* [Document extract]:
** start **

Nevertheless, within months of being created, the Rosewood Telecaster had popped up on Fender price lists. However, with a distinct lack of accompanying information, it was something of a mystery for customers, not to mention a relatively expensive option.
“The Rosewood Tele first appeared on price sheets in May 1969, costing $375,” Kelly says. “Versus a regular rosewood ’board Tele at $269.50, it was over a hundred dollars more. A maple cap Tele was $279.50 [$10 more for a maple cap was standard then]. The edge-bound Telecaster Custom and Paisley Red/Blue Flower Teles were $299.50. So the Rosewood Telecaster was far and away the most expensive at $375.
“The Rosewood Telecaster was on price sheets from May 1969 until April 1970, when it disappeared. It was dropped having never appeared in a single advert or catalog; it only ever showed up on price sheets. Who would even know what that was, or how to order it if they’ve never seen one in the flesh?
“The price list doesn’t describe much; it just says ‘Telecaster, (Dual Pickups) Rosewood.’ So people wouldn’t have known what they were ordering. It was a fleeting idea that was never publicized by Fender at the time.
“I guess the Fender sales team thought, The Beatles have taken one; let’s build a few, put it on price sheets, and then see what happens. But there was never any imagery of it provided by Fender. Perhaps they were just testing the water to see if the Beatles would really endorse it. The film Let It Be (opens in new tab) premiered in May 1970, just as the guitar was dropped and the Beatles split.
“The Rosewood Telecaster remained off Fender price lists throughout 1971 but reappeared in February 1972 marked ‘new,’ as if they’d never made it before, more than likely the result of demand created by the film.
“It was now $399.50 and on the same price list, a regular rosewood ’board Tele is $283, and a regular Tele with a maple cap [fretboard] is $295. By January 1973, it had disappeared into obscurity once again!”
In 1986, the Rosewood Telecaster briefly reappeared on Fender price lists as part of the Limited Edition Series. Made in Japan, these guitars were initially priced $699 and have garnered a reputation over the years for being reliable, high-quality instruments.
“The mid-’80s Japanese reissues were quite accurate to the original production models,” Kelly confirms.
Japanese-made Rosewood Telecasters were also offered in the ’90s in Fender’s Reissue Series, while the Custom Shop has revisited the design on several occasions over the years, launching the Rosewood Telecaster in 2007 to commemorate their 20th anniversary.
Sporting the George Harrison–style specs of satin finish, a rosewood fretboard, no skunk stripe/plug and a pre-CBS decal, this run of instruments is easily identifiable by a neck plate that reads “Limited Release” alongside the Custom Shop logo and serial number.
“My late friend Alan Rogan [Pete Townshend’s guitar tech and guitar expert/ collector] had an early Custom Shop example with the George Harrison–style satin finish, rosewood ’board, and pre-CBS decal,” Kelly recalls. “That was a fantastic guitar!”

** end **

* [Information shown]:
** start **

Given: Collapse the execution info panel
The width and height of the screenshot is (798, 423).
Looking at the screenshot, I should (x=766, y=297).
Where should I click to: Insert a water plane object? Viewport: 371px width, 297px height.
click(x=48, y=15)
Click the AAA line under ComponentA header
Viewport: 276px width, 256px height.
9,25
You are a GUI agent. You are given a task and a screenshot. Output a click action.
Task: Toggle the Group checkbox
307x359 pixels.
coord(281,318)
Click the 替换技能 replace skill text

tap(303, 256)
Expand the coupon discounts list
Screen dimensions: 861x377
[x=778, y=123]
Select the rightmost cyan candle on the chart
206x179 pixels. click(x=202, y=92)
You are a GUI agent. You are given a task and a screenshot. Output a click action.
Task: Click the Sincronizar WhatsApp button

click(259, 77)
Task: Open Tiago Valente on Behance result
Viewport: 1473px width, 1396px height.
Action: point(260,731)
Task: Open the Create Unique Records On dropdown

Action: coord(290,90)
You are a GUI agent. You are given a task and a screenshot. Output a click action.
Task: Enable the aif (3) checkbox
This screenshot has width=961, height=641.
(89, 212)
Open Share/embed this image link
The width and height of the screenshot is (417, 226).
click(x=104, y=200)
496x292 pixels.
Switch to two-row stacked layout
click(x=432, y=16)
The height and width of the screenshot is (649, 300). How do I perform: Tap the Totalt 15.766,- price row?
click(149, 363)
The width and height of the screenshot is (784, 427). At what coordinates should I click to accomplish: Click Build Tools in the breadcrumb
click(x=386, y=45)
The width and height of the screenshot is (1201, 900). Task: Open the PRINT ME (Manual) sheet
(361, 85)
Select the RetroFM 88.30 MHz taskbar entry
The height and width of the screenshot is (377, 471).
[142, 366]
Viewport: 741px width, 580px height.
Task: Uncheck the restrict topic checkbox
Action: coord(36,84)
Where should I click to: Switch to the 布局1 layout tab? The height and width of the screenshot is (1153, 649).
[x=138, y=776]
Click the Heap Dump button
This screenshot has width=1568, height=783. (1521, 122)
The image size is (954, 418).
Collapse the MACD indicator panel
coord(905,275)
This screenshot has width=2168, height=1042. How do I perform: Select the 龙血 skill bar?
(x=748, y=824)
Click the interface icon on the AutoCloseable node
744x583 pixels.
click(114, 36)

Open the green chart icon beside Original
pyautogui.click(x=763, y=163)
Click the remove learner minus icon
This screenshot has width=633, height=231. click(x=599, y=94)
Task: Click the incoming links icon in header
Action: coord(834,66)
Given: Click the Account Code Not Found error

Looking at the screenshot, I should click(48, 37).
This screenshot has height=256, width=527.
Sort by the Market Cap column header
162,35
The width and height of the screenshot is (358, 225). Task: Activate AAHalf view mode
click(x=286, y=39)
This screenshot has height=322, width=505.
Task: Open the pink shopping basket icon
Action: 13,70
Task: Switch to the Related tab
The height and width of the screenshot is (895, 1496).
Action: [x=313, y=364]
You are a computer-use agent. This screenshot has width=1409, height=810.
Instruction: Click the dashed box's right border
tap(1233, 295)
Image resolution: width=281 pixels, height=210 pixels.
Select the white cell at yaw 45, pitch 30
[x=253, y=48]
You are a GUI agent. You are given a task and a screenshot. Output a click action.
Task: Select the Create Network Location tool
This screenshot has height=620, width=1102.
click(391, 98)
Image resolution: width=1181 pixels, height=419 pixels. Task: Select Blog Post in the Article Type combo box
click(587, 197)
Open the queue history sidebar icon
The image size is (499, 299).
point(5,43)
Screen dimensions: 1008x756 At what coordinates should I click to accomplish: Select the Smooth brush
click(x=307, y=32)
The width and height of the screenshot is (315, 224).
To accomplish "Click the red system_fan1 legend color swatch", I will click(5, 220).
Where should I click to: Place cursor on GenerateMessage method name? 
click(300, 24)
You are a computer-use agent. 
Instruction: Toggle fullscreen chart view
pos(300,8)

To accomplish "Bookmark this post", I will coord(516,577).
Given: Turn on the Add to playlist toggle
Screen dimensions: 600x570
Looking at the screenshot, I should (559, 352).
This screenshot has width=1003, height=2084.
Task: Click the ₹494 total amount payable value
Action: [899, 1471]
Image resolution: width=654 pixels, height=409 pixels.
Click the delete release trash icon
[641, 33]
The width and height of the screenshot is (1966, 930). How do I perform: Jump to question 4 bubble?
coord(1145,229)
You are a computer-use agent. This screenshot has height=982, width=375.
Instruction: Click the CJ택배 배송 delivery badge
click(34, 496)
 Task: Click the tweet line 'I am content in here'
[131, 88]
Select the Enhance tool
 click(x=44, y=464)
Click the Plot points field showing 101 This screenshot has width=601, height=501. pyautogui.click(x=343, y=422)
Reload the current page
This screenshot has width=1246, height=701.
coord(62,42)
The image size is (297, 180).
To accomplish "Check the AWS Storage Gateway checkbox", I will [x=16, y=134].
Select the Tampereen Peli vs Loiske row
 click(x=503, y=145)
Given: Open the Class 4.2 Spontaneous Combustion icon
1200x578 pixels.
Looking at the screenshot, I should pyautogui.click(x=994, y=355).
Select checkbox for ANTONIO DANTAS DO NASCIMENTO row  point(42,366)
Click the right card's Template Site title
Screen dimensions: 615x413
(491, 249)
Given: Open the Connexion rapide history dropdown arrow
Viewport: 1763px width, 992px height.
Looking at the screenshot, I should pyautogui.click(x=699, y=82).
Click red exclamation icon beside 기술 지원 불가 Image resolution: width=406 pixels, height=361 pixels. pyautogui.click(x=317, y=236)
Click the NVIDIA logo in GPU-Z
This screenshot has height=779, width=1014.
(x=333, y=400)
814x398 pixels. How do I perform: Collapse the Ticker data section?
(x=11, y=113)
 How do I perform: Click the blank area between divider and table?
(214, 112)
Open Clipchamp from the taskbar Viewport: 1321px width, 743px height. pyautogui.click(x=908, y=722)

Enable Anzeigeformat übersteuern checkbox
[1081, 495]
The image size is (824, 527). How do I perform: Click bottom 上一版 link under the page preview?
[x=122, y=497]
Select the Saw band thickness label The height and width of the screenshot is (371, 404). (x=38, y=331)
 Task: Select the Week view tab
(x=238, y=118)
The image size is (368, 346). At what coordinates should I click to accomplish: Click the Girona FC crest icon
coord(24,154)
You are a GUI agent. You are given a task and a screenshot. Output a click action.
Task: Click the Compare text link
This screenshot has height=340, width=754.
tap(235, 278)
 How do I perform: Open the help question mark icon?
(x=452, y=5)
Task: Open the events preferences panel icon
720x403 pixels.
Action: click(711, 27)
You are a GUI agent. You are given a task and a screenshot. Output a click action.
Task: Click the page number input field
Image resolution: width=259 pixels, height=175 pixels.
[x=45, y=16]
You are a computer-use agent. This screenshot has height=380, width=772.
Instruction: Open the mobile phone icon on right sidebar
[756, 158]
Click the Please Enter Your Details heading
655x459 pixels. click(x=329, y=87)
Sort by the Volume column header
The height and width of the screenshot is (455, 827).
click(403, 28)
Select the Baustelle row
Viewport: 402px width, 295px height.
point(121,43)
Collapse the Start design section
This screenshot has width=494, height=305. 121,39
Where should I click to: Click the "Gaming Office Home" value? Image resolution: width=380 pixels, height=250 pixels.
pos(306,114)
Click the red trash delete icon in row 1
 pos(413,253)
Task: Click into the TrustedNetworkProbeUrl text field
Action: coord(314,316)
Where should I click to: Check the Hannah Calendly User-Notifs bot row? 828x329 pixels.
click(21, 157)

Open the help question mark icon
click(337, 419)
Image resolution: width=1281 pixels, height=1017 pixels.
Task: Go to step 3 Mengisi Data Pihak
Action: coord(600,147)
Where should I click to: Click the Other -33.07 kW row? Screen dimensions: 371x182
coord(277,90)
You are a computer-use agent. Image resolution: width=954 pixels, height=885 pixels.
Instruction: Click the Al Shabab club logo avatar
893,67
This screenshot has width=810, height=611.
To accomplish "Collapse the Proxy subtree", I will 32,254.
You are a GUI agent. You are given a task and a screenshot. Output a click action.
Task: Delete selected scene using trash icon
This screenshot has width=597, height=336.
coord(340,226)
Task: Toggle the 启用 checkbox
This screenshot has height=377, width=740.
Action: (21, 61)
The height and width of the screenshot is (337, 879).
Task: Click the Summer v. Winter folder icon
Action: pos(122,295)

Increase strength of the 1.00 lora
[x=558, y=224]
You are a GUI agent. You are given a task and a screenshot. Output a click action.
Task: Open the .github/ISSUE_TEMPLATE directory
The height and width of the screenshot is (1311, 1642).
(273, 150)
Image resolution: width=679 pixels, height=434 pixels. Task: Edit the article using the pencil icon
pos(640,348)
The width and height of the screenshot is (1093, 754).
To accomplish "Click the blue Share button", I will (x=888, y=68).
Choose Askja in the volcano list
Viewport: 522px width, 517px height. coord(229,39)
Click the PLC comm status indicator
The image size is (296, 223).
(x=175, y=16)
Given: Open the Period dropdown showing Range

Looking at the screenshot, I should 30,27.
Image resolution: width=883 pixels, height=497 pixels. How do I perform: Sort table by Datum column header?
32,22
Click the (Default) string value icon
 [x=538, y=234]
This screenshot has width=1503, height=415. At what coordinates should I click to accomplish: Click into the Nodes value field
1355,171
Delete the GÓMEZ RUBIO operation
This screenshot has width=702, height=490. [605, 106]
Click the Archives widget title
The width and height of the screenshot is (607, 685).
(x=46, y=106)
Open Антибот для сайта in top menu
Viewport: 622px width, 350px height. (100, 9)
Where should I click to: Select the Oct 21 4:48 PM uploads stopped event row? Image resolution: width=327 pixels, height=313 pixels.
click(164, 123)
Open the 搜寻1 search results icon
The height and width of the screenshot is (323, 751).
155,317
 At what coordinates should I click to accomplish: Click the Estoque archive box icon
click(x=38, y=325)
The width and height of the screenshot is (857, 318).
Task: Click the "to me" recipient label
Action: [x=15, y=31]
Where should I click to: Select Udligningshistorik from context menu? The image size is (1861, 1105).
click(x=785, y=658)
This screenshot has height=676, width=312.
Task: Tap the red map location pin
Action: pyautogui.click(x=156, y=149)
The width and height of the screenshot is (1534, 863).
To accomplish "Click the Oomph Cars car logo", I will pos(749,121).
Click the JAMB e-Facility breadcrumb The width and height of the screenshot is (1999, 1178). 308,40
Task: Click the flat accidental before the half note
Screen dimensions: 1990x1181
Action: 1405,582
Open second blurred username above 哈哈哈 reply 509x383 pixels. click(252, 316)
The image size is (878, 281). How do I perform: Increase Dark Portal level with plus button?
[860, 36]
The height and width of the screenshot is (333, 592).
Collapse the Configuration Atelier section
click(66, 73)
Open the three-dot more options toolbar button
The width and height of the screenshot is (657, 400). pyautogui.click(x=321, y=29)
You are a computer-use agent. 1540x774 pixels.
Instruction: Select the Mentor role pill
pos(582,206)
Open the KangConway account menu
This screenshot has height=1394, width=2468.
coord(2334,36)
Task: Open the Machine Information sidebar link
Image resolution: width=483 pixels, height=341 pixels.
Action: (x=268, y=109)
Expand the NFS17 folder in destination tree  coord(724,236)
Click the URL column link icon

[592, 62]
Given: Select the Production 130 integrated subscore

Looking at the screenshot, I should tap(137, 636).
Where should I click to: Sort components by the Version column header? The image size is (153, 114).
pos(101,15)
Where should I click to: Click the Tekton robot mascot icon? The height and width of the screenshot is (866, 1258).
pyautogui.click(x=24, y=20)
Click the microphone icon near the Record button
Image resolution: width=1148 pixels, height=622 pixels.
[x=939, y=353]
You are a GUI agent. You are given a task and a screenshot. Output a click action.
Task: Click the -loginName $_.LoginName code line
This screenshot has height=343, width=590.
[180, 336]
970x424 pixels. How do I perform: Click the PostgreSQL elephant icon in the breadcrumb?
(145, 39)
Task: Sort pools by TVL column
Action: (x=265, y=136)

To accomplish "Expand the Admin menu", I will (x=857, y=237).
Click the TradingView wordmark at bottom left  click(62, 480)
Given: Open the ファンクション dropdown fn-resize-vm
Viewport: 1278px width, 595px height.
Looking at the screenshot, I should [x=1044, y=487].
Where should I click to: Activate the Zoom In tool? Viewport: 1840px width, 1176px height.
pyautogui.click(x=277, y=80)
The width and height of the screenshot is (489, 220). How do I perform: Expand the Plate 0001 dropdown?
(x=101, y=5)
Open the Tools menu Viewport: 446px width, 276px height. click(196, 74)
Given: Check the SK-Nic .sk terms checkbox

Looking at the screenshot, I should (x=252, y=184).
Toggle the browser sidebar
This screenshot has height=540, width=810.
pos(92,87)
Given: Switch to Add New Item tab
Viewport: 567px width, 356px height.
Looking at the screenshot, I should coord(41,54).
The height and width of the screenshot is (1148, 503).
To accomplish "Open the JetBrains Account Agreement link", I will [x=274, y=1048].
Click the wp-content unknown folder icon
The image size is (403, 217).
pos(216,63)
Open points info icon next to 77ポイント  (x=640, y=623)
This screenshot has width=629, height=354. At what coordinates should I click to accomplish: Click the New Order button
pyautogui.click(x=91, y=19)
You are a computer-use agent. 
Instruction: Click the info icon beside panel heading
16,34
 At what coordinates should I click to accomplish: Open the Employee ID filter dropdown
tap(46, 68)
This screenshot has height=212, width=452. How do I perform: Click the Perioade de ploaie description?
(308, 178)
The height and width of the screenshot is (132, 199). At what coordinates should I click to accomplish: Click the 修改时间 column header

** end **

* [What this exercise asks]:
(a) Using the Rosewood Telecaster article, answer each item below on its own line, marked (i), (ii) and (iii) to match.
(i) What did the Rosewood Telecaster cost when it first appeared on price sheets in May 1969?
(ii) In what month and year did it return to Fender price lists marked "new"?
(iii) In what year did the Custom Shop launch the Rosewood Telecaster to commemorate its 20th anniversary?
(b) Please resume the Rosewood Telecaster article, picking up right after its final sentence.

* [Expected outputs]:
(a)
(i) $375
(ii) February 1972
(iii) 2007

(b)
In more recent years, Fender Custom Shop releases that feature the George Harrison-esque specs also include the 2013 Closet Classic Rosewood Telecaster (the neck plate reads “Limited Edition”) and the 2016 Paul Waller Master Built George Harrison Rosewood Telecaster (with a “GH”-prefixed number inscribed on the back of headstock).
In 2017, Fender launched a limited run of 1,000 George Harrison Rosewood Telecasters. As you would expect, these guitars feature the prototype-style specs, and they are set apart by a neckplate marked with an Om symbol and Harrison’s signature.
With 2021’s The Beatles: Get Back documentary series creating a renewed interest in arguably Fender’s most iconic prototype guitar, the George Harrison Rosewood Telecaster was re-released this year.
As per the 2017 iteration, Fender’s latest Rosewood Tele offering sports the Om/signature neckplate and features a chambered body, 9 ½-inch radius fingerboard and 1964-style pickups. Priced at $2,899.99, the guitar is touted as a “limited edition tribute.”
“The current Fender George Harrison Rosewood Telecaster looks impressive,” Kelly remarks. “Overall, I think the design was a nice, subtle rework of the regular Tele, and George Harrison put it to phenomenal use.
“Rosewood Telecasters definitely have their own sound. To my ears, they sound springy. Because rosewood is so dense, it adds a bounce to the sound. They have a thicker, deeper, darker twang. I think the chambering affects things too; they have a different acoustic resonance. I’d be keen to know why Harrison’s is lighter than other Rosewood Teles. Perhaps because it’s more extensively chambered?”
Be it the prototype or production-style design, Fender’s Rosewood Telecaster reissues collectively outnumber the late ’60s/early ’70s models by a long way. Educated guesses put shipping figures of the original runs in the low hundreds.
“Original ’69-’72-era Rosewood Teles are few and far between, and I’d be surprised if more than 250 to 300 were made,” Kelly states. “There were other quirky Fender models, like the Swinger, that were never advertised by the company.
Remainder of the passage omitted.